根據拉美與加勒比經濟委員會(ECLAC)統計,智利是拉美地區貧富最懸殊的國家,1%的富人掌握26.5%的財富總量,而占人口比例超過 50%的低收入族群只佔有全國財富總量的2.1%,因此有人形容此次動亂為「經濟政變」。

文:向駿(致理科技大學教授兼拉丁美洲經貿研究中心主任)

2018年3月11日出席智利總統皮涅拉(Miguel Juan Sebastián Piñera)就職典禮的拉丁美洲國家總統包括阿根廷總統馬克里(Mauricio Macri)、玻利維亞總統莫拉萊斯(Evo Morales)、巴西總統特梅爾(Michel Temer)、墨西哥總統潘尼亞涅托(Enrique Peña Nieto)和秘魯總統庫琴斯基(Pedro Pablo Kuczynski)。兩年間五位總統均已陸續下台,皮涅拉總統後兩年的任期則因去(2019)年10月18日由年輕人發起的「經濟政變」蒙上陰影。

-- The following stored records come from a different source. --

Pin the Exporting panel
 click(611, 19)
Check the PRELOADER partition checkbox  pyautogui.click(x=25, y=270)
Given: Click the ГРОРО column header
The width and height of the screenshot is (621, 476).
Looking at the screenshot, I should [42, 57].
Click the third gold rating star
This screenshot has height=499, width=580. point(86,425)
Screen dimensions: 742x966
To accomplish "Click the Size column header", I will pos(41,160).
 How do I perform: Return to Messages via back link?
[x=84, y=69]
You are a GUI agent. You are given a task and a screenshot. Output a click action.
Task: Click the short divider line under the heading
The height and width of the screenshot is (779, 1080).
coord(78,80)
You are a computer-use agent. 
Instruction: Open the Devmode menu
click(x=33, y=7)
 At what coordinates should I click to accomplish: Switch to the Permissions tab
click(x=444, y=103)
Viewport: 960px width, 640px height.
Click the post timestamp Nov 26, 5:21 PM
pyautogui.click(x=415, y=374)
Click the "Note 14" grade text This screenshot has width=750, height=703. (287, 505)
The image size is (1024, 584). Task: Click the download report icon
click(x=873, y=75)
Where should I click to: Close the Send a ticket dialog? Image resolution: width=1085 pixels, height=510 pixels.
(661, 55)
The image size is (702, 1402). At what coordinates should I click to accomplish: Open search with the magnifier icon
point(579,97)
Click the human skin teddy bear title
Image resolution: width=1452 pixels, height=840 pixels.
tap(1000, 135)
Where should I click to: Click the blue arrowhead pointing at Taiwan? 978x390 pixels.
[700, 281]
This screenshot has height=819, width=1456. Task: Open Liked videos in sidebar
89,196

去年10月14日皮涅拉接受英國《金融時報》訪問時,曾驕傲地比較了智利與拉美正在遭受經濟和政治動盪的國家,他表示「阿根廷和巴拉圭已經進入衰退,墨西哥和巴西陷於停滯,秘魯和厄瓜多正在經歷深刻的政治危機,在這方面,智利看起來像一片綠洲。」稍後皮涅拉更親自撰文表示「將竭盡所能不陷入民粹主義。」

智利首都地鐵漲價引發長達數月的動亂,卻證實皮涅拉低估了國內積壓已久的公眾挫折感(public frustration)。去年10月6日聖地牙哥市早晚高峰期地鐵票價由800智利比索漲至830比索,未料30比索(約合0.04美元)的漲價引發青年學子抗議的示威遊行,演變成破壞地鐵站和縱火等暴力行為,10月19日凌晨皮涅拉宣佈聖地牙哥市進入緊急狀態,民眾則以傳統「敲鍋抗議」(cacerolazo)形式持續抗爭行動。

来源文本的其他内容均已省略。